Reproduce exactly, from the data that follows, the line with "Click the TP column header", the line with "Click third star under Grand Blue", and every line that lies between them.

Collected data:
——

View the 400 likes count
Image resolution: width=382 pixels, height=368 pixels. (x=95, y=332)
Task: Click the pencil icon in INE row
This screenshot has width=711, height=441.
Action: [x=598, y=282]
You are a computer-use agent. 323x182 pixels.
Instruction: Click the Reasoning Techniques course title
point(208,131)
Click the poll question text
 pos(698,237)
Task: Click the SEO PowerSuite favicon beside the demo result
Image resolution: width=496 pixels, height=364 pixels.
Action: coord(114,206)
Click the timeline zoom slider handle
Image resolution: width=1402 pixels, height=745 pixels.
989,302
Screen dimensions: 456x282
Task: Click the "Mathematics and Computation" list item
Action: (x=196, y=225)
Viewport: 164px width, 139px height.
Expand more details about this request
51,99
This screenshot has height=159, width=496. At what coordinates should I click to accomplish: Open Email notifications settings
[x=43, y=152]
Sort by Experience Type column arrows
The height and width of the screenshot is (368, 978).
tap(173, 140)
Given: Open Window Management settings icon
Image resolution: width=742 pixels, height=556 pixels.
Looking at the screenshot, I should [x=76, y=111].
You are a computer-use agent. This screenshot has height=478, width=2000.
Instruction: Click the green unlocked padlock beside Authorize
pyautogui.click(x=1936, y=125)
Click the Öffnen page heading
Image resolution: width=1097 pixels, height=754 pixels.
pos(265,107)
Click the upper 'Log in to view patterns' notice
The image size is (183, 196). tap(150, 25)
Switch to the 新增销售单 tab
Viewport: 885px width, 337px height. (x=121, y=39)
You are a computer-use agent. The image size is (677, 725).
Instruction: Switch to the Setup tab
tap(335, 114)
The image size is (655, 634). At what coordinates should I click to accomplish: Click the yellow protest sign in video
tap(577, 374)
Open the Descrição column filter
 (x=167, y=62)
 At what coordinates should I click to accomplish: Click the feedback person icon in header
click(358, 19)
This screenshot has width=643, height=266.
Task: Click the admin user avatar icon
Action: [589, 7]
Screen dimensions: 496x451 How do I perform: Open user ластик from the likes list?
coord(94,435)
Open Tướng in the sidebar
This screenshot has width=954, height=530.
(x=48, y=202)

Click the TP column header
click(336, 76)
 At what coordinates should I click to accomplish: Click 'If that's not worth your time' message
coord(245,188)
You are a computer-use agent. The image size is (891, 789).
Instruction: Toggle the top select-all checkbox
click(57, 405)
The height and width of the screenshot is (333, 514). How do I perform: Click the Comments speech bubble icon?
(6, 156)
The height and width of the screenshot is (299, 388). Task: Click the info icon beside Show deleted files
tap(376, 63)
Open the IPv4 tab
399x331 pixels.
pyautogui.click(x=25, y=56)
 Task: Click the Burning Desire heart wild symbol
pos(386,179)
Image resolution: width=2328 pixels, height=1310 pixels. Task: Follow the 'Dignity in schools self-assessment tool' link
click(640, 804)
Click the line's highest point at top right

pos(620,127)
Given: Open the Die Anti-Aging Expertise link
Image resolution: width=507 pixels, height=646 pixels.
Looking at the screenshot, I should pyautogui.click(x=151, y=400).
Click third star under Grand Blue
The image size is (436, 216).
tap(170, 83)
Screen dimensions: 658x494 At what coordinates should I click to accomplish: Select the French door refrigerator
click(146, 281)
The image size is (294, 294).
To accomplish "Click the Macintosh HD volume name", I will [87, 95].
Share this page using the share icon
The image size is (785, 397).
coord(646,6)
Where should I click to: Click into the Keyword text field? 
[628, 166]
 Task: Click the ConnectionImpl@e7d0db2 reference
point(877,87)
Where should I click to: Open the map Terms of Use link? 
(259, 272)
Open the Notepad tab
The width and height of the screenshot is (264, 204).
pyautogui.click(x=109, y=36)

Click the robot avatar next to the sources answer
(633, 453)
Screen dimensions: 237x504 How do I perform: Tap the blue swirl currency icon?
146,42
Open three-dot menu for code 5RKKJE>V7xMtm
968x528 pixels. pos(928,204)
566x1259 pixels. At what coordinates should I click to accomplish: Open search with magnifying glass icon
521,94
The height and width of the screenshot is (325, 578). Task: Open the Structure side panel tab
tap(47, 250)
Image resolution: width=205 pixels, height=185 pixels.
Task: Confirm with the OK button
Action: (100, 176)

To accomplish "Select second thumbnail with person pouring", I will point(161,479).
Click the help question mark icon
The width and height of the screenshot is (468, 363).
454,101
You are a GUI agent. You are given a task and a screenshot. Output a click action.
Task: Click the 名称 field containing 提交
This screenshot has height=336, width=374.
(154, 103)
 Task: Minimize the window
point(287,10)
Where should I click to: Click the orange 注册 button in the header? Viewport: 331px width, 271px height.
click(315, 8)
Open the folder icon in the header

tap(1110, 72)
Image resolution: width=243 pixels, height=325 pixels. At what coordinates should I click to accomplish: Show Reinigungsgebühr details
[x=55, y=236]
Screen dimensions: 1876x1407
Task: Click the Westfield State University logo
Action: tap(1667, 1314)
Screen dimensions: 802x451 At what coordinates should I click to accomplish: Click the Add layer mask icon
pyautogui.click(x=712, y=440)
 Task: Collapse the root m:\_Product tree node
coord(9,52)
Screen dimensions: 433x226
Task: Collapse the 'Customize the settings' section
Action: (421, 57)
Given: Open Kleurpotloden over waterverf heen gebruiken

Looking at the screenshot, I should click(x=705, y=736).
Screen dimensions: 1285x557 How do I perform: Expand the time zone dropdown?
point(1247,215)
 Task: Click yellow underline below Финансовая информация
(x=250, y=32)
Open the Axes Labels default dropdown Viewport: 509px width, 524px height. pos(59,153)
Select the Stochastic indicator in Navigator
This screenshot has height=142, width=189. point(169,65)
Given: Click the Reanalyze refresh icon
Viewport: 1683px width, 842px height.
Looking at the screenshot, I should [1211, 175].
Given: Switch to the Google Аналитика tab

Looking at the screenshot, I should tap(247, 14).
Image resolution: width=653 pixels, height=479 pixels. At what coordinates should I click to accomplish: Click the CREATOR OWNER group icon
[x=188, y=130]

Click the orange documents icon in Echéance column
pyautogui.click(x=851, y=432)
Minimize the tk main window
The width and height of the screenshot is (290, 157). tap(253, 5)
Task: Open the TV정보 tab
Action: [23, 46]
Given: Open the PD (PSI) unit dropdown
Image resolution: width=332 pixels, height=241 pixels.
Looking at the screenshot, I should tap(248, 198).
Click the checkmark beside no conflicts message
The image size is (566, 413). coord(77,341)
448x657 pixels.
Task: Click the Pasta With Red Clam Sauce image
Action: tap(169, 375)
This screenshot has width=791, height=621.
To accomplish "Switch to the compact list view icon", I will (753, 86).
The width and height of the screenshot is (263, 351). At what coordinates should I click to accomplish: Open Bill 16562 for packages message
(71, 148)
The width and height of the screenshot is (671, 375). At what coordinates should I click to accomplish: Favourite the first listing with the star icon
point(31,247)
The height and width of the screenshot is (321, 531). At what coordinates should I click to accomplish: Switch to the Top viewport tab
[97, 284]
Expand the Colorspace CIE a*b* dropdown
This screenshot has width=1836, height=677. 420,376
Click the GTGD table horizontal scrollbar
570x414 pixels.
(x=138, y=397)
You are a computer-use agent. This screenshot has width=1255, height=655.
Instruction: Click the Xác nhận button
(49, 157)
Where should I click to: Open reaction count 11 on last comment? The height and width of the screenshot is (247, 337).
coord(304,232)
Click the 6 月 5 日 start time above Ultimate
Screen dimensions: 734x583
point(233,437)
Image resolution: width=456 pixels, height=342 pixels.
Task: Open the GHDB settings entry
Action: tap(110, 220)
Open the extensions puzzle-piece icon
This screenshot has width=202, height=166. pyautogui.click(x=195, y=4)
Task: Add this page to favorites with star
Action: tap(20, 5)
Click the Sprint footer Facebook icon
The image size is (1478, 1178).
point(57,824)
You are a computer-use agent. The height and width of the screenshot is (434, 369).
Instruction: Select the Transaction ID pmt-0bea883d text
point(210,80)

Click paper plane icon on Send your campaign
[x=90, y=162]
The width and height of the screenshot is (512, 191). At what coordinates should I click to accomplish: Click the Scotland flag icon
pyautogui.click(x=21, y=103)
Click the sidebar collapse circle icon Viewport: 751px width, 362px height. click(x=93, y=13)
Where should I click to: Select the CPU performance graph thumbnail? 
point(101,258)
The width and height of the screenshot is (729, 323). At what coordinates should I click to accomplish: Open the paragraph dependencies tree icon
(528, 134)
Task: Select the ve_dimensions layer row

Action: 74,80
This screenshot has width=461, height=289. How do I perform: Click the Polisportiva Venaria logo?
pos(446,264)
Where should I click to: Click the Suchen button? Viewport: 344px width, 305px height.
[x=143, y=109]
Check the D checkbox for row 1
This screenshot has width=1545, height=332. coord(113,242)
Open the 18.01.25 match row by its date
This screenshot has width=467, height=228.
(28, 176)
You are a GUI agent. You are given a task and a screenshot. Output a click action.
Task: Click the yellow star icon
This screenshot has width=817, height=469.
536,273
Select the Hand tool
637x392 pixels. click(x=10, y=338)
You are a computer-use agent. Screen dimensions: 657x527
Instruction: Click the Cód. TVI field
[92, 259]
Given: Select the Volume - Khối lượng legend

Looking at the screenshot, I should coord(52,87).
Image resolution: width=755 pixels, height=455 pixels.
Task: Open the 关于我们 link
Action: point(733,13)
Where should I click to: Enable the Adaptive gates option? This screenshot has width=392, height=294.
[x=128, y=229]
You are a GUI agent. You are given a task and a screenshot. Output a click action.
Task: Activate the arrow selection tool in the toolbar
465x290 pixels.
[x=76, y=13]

——

** EXERCISE RESULT **
Click the TP column header
click(336, 76)
 At what coordinates should I click to accomplish: Click 'If that's not worth your time' message
coord(245,188)
You are a computer-use agent. The image size is (891, 789).
Instruction: Toggle the top select-all checkbox
click(57, 405)
The height and width of the screenshot is (333, 514). How do I perform: Click the Comments speech bubble icon?
(6, 156)
The height and width of the screenshot is (299, 388). Task: Click the info icon beside Show deleted files
tap(376, 63)
Open the IPv4 tab
399x331 pixels.
pyautogui.click(x=25, y=56)
 Task: Click the Burning Desire heart wild symbol
pos(386,179)
Image resolution: width=2328 pixels, height=1310 pixels. Task: Follow the 'Dignity in schools self-assessment tool' link
click(640, 804)
Click the line's highest point at top right

pos(620,127)
Given: Open the Die Anti-Aging Expertise link
Image resolution: width=507 pixels, height=646 pixels.
Looking at the screenshot, I should pyautogui.click(x=151, y=400).
Click third star under Grand Blue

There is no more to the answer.